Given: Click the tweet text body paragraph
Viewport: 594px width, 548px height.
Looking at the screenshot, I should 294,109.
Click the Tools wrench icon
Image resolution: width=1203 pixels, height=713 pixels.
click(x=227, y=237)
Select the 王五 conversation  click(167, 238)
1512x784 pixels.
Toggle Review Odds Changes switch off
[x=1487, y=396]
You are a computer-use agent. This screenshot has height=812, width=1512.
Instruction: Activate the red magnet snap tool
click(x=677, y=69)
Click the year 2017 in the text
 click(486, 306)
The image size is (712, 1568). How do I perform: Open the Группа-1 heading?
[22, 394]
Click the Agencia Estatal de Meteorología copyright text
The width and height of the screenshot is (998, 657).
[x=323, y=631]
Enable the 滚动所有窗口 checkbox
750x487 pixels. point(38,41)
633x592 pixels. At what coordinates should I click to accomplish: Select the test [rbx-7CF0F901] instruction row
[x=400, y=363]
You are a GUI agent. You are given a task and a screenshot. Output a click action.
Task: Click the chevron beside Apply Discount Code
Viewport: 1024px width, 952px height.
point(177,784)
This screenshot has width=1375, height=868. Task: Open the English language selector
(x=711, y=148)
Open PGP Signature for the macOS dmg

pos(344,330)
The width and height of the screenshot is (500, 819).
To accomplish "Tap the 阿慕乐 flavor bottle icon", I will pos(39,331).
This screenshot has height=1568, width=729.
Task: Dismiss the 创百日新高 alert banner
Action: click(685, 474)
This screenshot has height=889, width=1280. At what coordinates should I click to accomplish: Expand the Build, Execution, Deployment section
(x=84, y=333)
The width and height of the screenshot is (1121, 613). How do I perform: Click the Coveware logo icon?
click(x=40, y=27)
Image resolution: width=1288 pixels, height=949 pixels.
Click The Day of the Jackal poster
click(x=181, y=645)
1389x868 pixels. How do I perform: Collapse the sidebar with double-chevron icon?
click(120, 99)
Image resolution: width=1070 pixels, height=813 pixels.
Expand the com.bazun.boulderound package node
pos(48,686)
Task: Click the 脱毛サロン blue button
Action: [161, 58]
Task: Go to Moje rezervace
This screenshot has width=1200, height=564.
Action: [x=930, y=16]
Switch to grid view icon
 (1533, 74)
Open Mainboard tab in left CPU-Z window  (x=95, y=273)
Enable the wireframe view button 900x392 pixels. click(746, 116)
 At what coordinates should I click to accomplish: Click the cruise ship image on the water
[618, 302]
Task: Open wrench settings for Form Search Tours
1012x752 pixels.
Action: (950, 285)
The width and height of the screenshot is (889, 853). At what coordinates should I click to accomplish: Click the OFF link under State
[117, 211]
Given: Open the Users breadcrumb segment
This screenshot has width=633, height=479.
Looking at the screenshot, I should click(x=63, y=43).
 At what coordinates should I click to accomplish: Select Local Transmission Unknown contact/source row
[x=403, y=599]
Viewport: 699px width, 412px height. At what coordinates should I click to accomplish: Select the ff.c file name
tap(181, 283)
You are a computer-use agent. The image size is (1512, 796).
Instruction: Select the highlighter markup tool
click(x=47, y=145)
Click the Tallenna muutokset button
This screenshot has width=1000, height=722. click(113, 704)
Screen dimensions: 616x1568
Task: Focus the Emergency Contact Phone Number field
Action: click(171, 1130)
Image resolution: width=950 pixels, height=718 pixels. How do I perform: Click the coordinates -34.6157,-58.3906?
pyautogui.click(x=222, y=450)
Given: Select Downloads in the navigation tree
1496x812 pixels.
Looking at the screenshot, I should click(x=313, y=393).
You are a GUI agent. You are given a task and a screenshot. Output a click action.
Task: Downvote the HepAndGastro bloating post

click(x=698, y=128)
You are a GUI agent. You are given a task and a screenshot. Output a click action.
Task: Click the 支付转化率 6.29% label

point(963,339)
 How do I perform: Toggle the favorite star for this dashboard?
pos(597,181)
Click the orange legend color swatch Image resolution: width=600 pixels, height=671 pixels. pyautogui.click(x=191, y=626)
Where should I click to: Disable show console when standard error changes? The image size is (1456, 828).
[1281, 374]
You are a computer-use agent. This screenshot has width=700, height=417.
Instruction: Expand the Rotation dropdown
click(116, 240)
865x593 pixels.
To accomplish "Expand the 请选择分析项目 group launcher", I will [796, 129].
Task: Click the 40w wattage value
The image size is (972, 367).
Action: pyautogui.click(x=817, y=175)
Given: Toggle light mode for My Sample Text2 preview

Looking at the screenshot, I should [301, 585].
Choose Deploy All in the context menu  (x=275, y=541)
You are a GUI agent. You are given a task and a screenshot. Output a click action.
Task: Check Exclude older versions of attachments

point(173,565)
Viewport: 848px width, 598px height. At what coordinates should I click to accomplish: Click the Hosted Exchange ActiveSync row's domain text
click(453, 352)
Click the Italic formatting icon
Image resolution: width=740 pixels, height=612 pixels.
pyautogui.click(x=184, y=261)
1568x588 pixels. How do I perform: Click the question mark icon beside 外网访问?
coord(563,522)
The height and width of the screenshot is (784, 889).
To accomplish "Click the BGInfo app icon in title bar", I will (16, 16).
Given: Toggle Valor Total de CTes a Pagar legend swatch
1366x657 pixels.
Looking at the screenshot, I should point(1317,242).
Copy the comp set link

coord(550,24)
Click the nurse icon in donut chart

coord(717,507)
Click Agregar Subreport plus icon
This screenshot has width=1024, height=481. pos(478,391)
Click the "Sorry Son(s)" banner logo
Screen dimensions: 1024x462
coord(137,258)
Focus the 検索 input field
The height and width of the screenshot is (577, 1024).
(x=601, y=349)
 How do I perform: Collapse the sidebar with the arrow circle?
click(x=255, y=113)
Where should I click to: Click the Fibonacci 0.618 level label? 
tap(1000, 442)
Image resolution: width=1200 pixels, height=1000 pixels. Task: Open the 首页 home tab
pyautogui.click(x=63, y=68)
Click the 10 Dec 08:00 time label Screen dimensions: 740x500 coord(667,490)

══════════

• _TASK INSTRUCTIONS_
Tally how many lines in the records above contain the string "button". Reply with the number alone.

• _RESPONSE FOR THIS EXERCISE_
3